Brief: Reproduce verbatim the lines starting with the one containing "The image size is (913, 1141)." and continuing through the end of the records.

- - -

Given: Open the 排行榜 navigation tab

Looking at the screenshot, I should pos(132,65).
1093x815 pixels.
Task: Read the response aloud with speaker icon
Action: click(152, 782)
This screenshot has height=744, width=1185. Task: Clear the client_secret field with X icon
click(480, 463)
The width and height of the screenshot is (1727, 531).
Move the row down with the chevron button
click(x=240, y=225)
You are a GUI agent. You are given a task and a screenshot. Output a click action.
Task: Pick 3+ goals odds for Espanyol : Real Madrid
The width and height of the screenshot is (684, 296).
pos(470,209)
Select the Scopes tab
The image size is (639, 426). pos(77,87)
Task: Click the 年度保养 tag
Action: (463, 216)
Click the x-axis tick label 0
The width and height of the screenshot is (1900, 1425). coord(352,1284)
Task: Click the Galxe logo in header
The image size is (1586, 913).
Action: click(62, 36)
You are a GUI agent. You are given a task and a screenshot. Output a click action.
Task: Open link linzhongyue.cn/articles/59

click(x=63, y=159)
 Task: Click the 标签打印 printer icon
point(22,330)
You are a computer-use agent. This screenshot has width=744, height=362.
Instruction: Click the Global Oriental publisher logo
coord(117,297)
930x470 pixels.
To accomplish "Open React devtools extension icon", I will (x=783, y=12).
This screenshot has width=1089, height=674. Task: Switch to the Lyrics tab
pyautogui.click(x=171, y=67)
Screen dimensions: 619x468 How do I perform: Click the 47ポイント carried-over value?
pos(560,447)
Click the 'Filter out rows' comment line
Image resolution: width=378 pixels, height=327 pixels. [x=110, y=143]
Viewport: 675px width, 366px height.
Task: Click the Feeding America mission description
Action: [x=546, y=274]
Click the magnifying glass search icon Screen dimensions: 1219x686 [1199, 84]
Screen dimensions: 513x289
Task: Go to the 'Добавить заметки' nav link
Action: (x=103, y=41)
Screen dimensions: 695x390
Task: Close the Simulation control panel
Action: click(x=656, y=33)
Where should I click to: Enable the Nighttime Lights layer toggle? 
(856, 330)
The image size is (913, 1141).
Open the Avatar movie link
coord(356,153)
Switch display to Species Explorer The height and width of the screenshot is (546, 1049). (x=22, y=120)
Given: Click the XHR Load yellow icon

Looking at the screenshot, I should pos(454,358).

- - -

Response:
The image size is (913, 1141).
Open the Avatar movie link
coord(356,153)
Switch display to Species Explorer The height and width of the screenshot is (546, 1049). (x=22, y=120)
Given: Click the XHR Load yellow icon

Looking at the screenshot, I should pos(454,358).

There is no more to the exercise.